Lisa Ndejuru uses storytelling to help put mental pieces back together


Lisa Ndejuru

As a psychotherapist in Montreal, Ndejuru has heard a lot of them. But the first story she had to unravel was her own: as the daughter of Rwandan refugees, she struggled to put a narrative to her own family history.

“What’s in the silences? There’s so many silences,” she laments. “People don’t talk about these things.”

Ndejuru had so many questions: about her roots, her family’s story, and what that meant for her own identity, as she carried the weight of her parents’ expectations.

For people from communities that survived colonization, she said, there’s also a lot of questions about their history. Were their ancestors weak? Did they fail, because they “lost” and were colonized?

Those are the kinds of stories that Ndejuru digs into.

“It’s about healing from those stories that we inherit. It’s about making sense of the silences … and making meaning for ourselves,” she said. “Crafting the kinds of lives that we want to live.”

Ndejuru knows something about inheriting stories. In addition to her work in mental health, she has been researching spoken

Black Healing Centre

history, including the Rwandan tradition of oral storytelling.

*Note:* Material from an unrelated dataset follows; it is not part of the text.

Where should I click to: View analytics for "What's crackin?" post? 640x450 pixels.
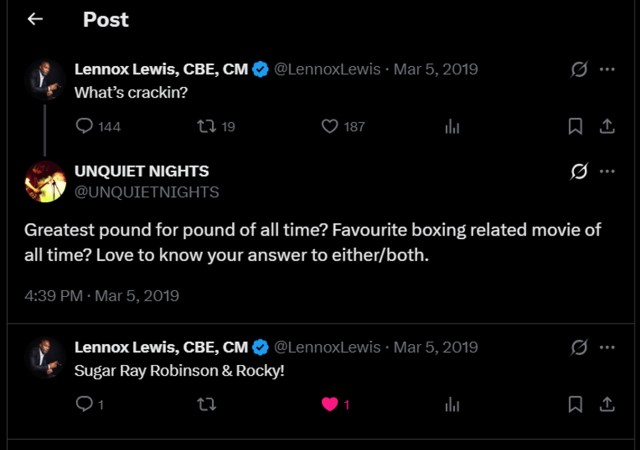[x=452, y=126]
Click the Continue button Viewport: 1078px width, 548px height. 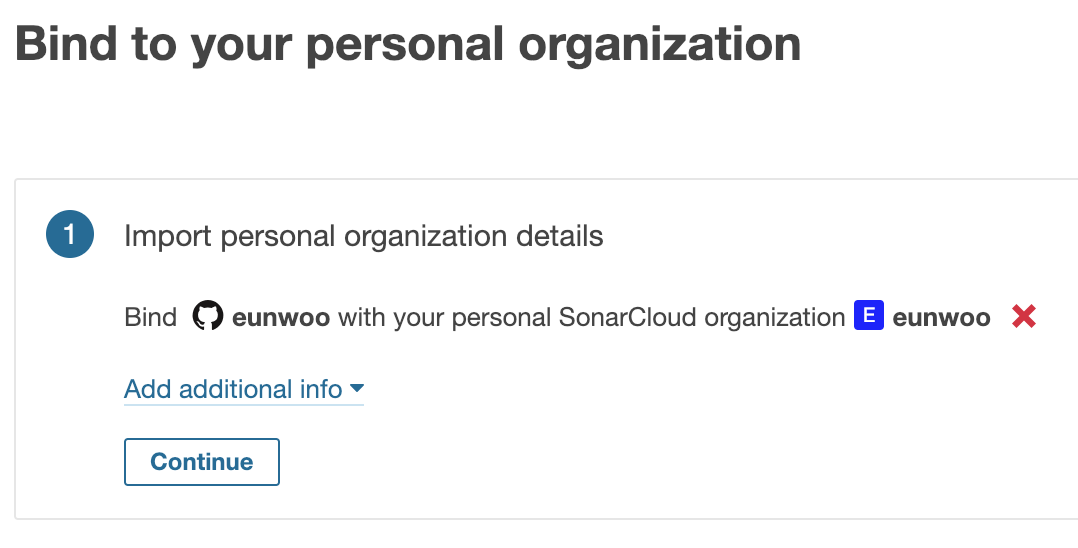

“The idea is that they should remind people who they are and where they come from,” she explains.

People still craft their identities with stories, she said. As Ndejuru sees it, many mental health struggles come not just from traumatic events, but how we characterize them after the fact — “the stories we tell ourselves,” she says.

Samanta Nyinawumuntu, the founder of Montreal’s Black Healing Centre, has seen first-hand the impact of Ndejuru’s work. The pair worked together to found collective care circles, where Black women gathered for communal sessions led by Ndejuru.

That approach to healing is common in Black communities, said Nyinawumuntu, “but it hasn’t necessarily made its way into institutions to become ‘legitimate.'”

Those institutions themselves can themselves be a barrier to Black folks seeking care, Nyinawumuntu said.

Ndejuru said she encourages people to start this kind of healing work on their own.

“Even if you go and see a specialist or an expert, they’re not going to do it for you,” she said. “No, you are working on your own story.”

Without your own impetus, it won’t happen, said Ndejuru.

“I think that people … need to take back that piece.”